The law imposes a “broad net of liability” for willfill failure to collect and remit trust fund taxes. Bowlen v. United States, 956 F.2d 723, 728 (7th Cir. 1992); see O'Connor, 956 F.2d at 50 (noting “[t]he term ‘responsible person' is broad”). A responsible person who willfully fails to collect and remit trust fund taxes to the United States is personally liable for “the total amount of the tax evaded, or not collected, or not accounted for and paid over.” 26 U.S.C. § 6672(a). Although the statute labels the liability a “penalty, ” it is “not primarily a punitive provision as it brings to the government only the same amount to which it was entitled by way of the tax.” Johnson. 734 F.3d at 359 (quotation omitted); see Turnbull v. United States, 929 F.2d 173, 178 n.6 (5th Cir. 1991).

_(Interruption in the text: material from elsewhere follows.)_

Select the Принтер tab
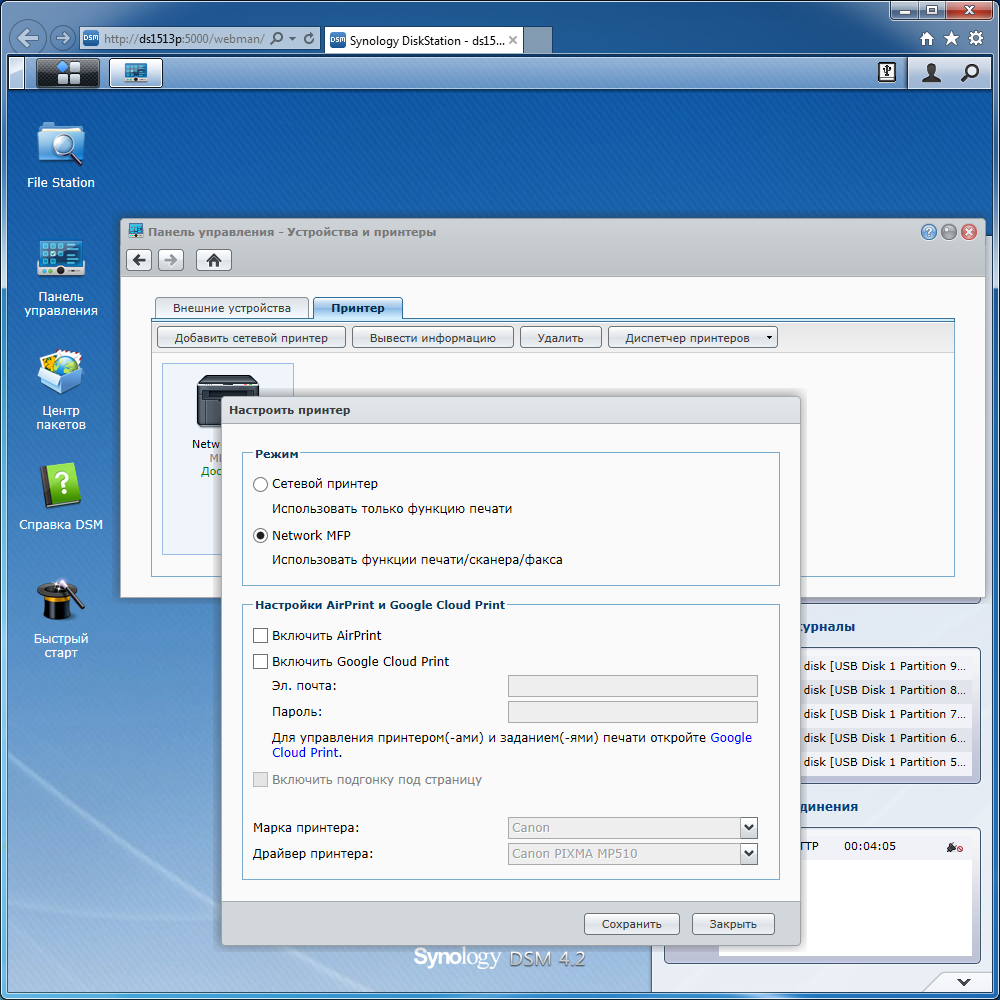This screenshot has width=1000, height=1000. click(358, 308)
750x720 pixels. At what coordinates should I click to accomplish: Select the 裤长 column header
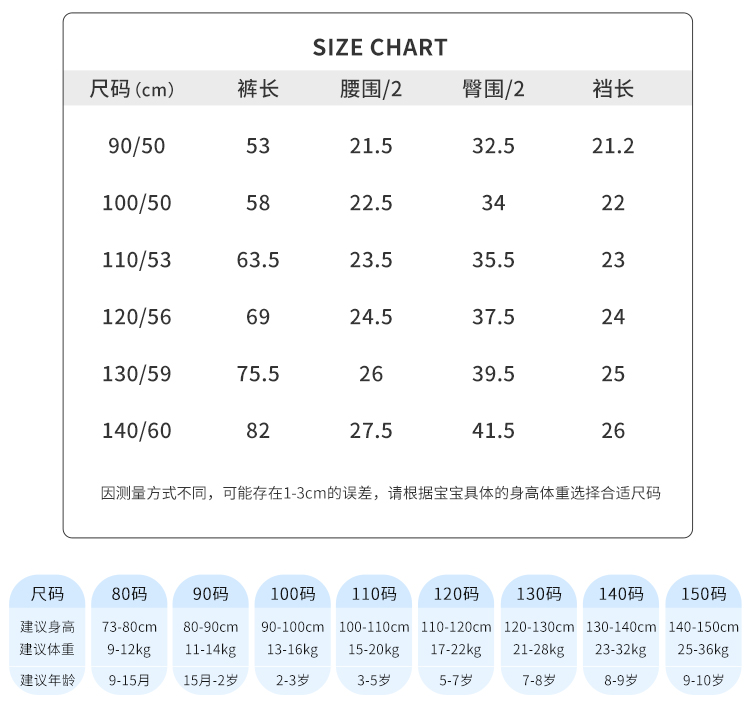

Initially, the government bears the burden for identifying and assessing liability for willful failure to collect and remit trust fund taxes. “An ‘assessment' amounts to an IRS determination that a taxpayer owes the Federal Government a certain amount of unpaid taxes.... [A]n assessment is entitled to a legal presumption of correctness-a presumption that can help the Government prove its case against a taxpayer in court.” United States v. Fior D'Italia, Inc., 536 U.S. 238, 242 (2002); see United States v. Register, 717 F.Supp.2d 517, 522 (E.D. Va 2010) (“[T]he Government can establish a prima facie case in support of tax liability by showing that an assessment has been made against a defendant.” (emphasis omitted)). The government can show it made an assessment against a defendant “by offering a Certificate of Assessments and Payments.” Register, 717 F.Supp.2d at 522; see Pomponio, 635 F.2d at 296. These certificates carry a presumption of correctness. See United States v. Janis, 428 U.S. 433, 440-41 (1976); United States v, Bennett, No. 7:17-cv-411, 2019 WL 1141092, at *5 (W.D. Va. Feb. 14, 2019) (unpublished), report and recommendation adopted, 2019 WL 1140219 (W.D. Va. Mar. 12, 2019) (unpublished); Register, 717 F.Supp.2d at 522.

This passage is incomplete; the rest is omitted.